Have you ever been afraid to speak up? To voice your opinions? Scared to be assertive and take up the space you duly deserve to take up? Well then, let’s delve into how we can take up that space confidently, respectably, and consistently.
Being assertive comes as a core communication skill; it allows us to express ourselves effectively and stand up for our own points of views. It gives us the chance to be proud of our beliefs and confidently express them. Being assertive is so much more than just saying your piece.
Shonda Rhimes, an American TV show writer and producer most notable for writing and producing Greys Anatomy, tapped into the concept of taking up space confidently when discussing her progress in creating the ‘Shonda verse’: a multi-show universe, in which every show takes place in the same world, spanning multiple tv dramas including Grey’s Anatomy and We the People. She explained:
“Plenty of people will decide that you can’t do something. Plenty of people will decide that this room is not for you to be in. Your only job is for you to decide that every room you are in is a room that you belong in, and to remain there. I always think that’s the most important thing—to feel like you belong in every room you’re in.”
You read that quote, and you’ll recognise just how important your own assertiveness is. You make the decision whether you belong in a room, in a space, making decisions. When we take up space, we do it both physically and metaphorically, and it can be scary. Our presence is felt, our words heard. It can be intimidating.
So, how do we get more confident with it? How can we help ourselves feel at ease taking up said space? And how can we do it in a way that is constructive and permanent? Let’s look at some benefits to being assertive and taking up space:
Being assertive can help you build self-confidence and develop your self-esteem.

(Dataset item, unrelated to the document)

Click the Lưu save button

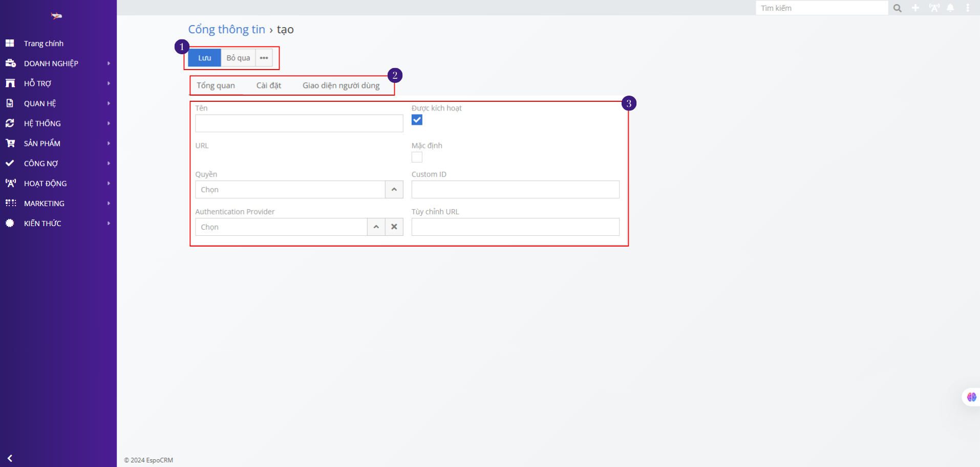coord(204,58)

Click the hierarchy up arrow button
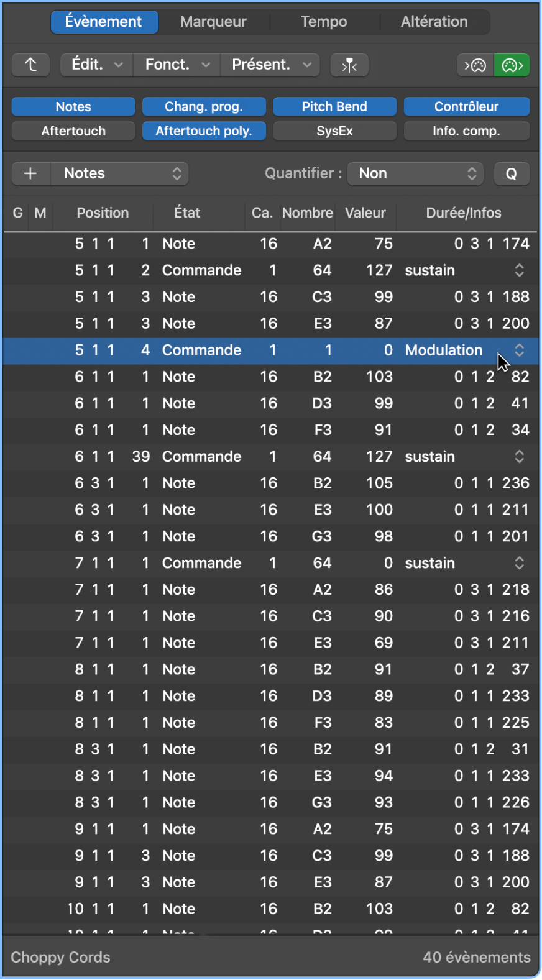[30, 65]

Developing the ability to stand up for yourself is a great confidence builder. And the more confident you are, the more comfortable you’re likely to be with being open and honest with yourself and those around you.

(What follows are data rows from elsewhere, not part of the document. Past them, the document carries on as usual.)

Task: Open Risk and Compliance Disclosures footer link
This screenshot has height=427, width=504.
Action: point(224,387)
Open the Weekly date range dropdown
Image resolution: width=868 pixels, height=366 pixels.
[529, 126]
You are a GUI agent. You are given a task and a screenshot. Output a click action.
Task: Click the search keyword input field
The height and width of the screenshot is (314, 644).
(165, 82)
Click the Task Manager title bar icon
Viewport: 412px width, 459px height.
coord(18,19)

Being assertive helps you get what you need. Staying quiet and unassertive results in the status quo. Assertive communication paves the way for achieving your personal goals.

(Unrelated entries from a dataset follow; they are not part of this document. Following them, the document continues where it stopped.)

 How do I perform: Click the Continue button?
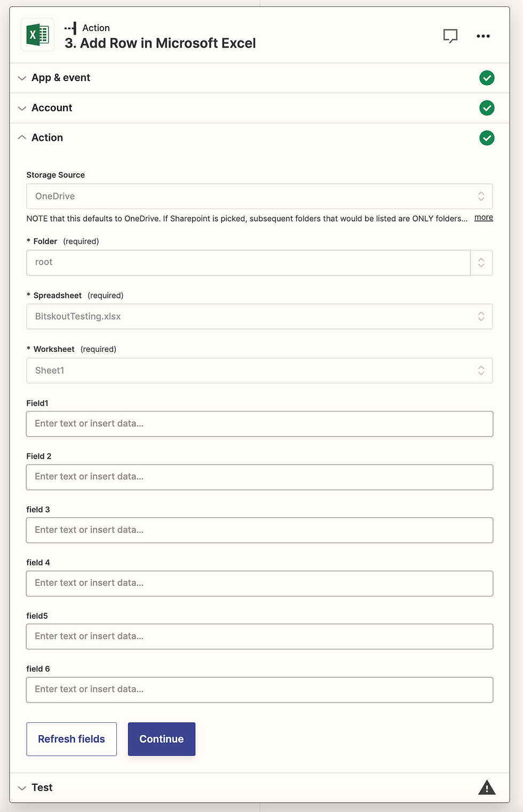(162, 739)
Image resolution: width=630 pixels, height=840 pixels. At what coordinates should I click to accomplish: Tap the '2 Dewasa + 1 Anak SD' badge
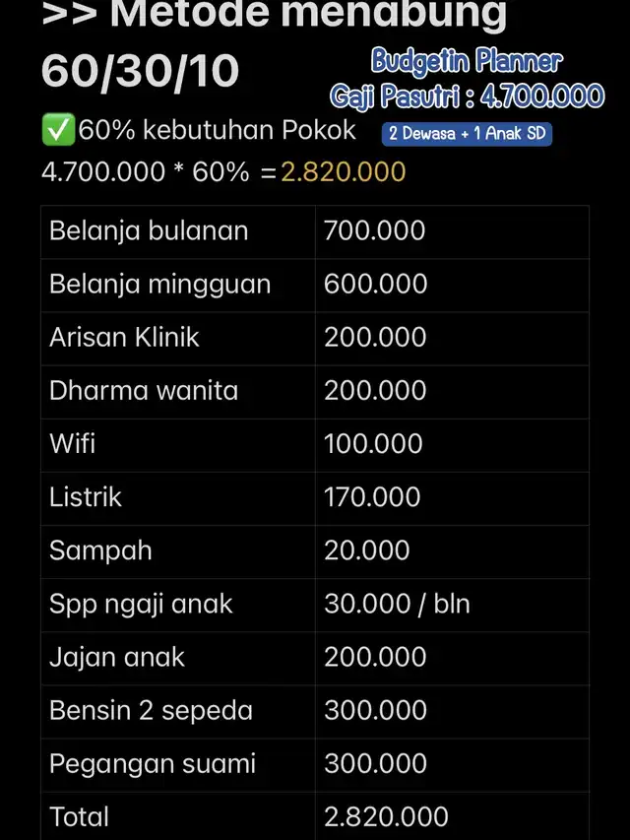coord(467,133)

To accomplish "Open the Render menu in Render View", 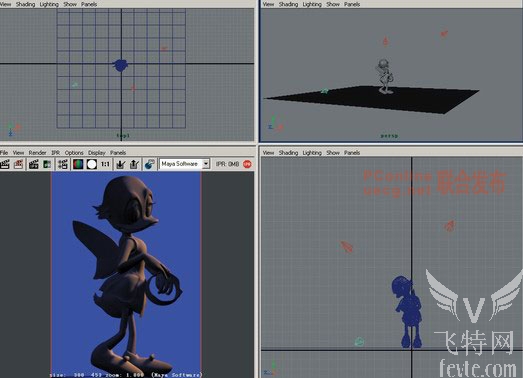I will pos(37,152).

Being assertive can help your set boundaries, prioritising your mental health, and giving you the opportunity to focus on yourself.
Now, physically, I am sure we all can take up space. But there is a difference between being in a space and taking up a space. Physically being present and taking up space can also influence your confidence and the power you feel in your day-to-day life. ‘Power posing’, otherwise known as superman posing – hands on hip and all – has even been proven to affect how you feel in high stress situations. You want to feel confident? Start with being physically present within yourself. Be yourself even when you feel awkward. Laugh a little louder than you think is necessary. And hone that skill of self-awareness. Getting to know yourself is the first step in defining a space as yours. The only opinions that matter are your own, so get out there and take up some space. I promise you; you’ll feel better for it.
The behaviour of being assertive is slightly harder to develop; for years many of us have been taught that being quiet and small is the ideal. Maybe we were criticised for being ‘too loud’, ‘too emotional
, ‘too needy’, and the result was an ingrained lack of self and assertiveness. So, the moment we have the opportunity to be more assertive and express our needs and wants, we just don’t know where to begin. So, let's start small.
Infact, let's go back to taking up space. These two things go hand in hand so well. I spoke about getting to know yourself. Well, once you do, try believing in yourself too. Because I believe in you, and I’ve never even met you. But you’re here. And you’re reading this blog post. Which already tells me you want to learn. You’ve taken that first step, let's keep going.
First, and probably most important, learn how to say ‘no’. Whether it’s extra training as part of a sports team, coffee with a friend, being asked to help a peer. If it doesn’t work for you, then learn to say ‘no’. It’s important to recognise when saying ‘no’ helps you – and when saying ‘yes’ comes at a detriment to your own wellbeing, comfort, or time, then the answer should always be no. It’s empowering, its liberating. And I think we could all learn to say ‘no’ a bit more often.
My next piece of advice is to start small and keep it simple and direct. Don’t leave room for misinterpretation. Assertiveness is effective because it is straight to the point. Tell the other person how you’re feeling using the pronoun ‘I’—as in ‘I feel’ or ‘I think.’ This is a confident approach. Beginning with ‘you’ presumes to know what the other side is feeling and comes across as a more aggressive communication style.
And, finally, try and keep those emotions in check. I know we are all capable of feeling pretty big feelings, but being assertive can often come across as aggressive and when it does conflict can escalate quickly. So, by keeping those emotions in check, and working on remaining calm, not only do you help yourself, but you help whatever situation you are in too.
I took a long time to learn how to be assertive. To balance being a woman and being seen as emotional, and simply expressing my emotions. So, I hope you can come away from this with a handy set of tips to help you be more assertive and take up space confidently. Something I would have really appreciated when I first started taking up space.